We did not stutter, seven-hundred-ninety-two hours and thirty minutes. That’s an entire month and then some.
Karaoke Tragedies: The Dark Side of the Mic
Even karaoke, an activity that’s supposed to be about having a good time, can get twisted in the hands of the wrong people.
The most notorious case of karaoke-gone-wrong is the My Way killings in the Philippines linking Frank Sinatra’s “My Way” to at least a dozen murders between 2002 to 2012. The narrative of these crimes will usually site that a poor performance of the song led to murder. The news of the murders spread across the entire country causing karaoke bar owners and parties that have karaoke to ban the song entirely.

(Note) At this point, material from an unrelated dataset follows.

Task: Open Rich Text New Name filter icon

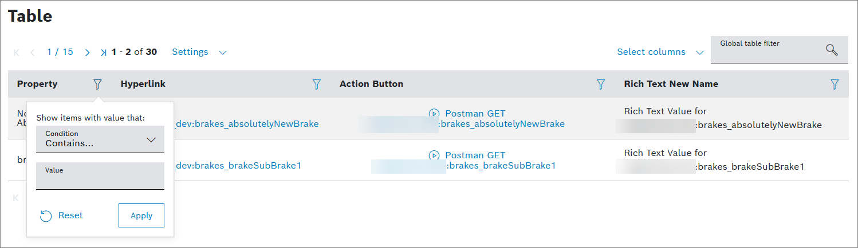Action: [835, 85]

Several other cases of violence erupted across the world. In 2008 in Malaysia, a man was stabbed to death for hogging the microphone. In 2012, a man was shot for singing “Somos mas Americanos” (We Are More American), a song from the Mexican band Los Tigres del Norte. In 2017, a man was also stabbed to death at a wedding by another guest who did not like his performance.
Karaoke grew from a simple idea to a cultural sensation to an international phenomenon. In 2004, the father of Karaoke Daisuke Inoue was awarded the Ig Nobel Prize, and though the award is satirical and is said to honour trivial and unusual achievements to scientific research, we believe that he had truly invented something that changed the world forever.